For my recent DVD choices (including trailers), see DVDs of the WeekWinter’s Bone is on my lists of Best Movies of 2010 – So Far and 5 Great Hillbilly Movies.

Five Great Hillbilly Movies

Winter’s Bone inspired me to think of other great movies set in a hillbilly milieu.  If there is a Hillbilly Genre, these movies don’t fit because they aren’t about Being a Hillbilly.  They are human stories that happen to be set amongst hillbillies.  Winter’s Bone and Ulee’s Gold are about determined individuals determined to protect their families no matter the risk.  Coal Miner’s Daughter is about an artist’s journey from naive teen to superstar.  Harlan County USA is about a community banding together to find justice.  And Deliverance is about men sharing an ordeal and secrets from it.

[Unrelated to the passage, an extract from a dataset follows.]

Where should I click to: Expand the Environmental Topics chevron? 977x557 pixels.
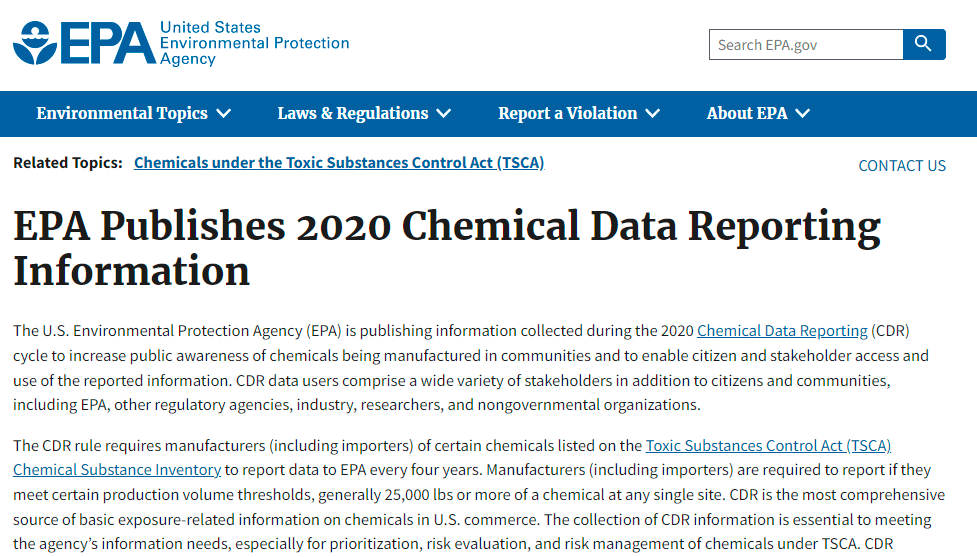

1.  Deliverance:  Four suburban guys seek a mild adventure – canoeing down a backwoods river before it is dammed.  The adventure becomes an ordeal.  The most horrible things happen to them, and they are forced to do horrible things.

I have watched this twice in the past few years, and it still really stands up today.  In particular, the cinematography and editing are fantastic.  Here is the famous banjo scene.

2.  Harlan County, USA:  This is the story of coal miners seeking a union contract with a hostile mining company.  It won the Oscar as best documentary.  Filmmaker Barbara Kopple embedded herself among the strikers and got amazing footage – including of herself threatened and shot at.

3.  Winter’s Bone: A 17-year-old Ozarks girl is determined to save the family home by tracking down her meth dealer dad – dead or alive.  The girl’s journey through a series of nasty and nastier Southern Missouri crank cookers is riveting – without any explosions, gunfights or chase scenes.  Every moment of this film seems completely real.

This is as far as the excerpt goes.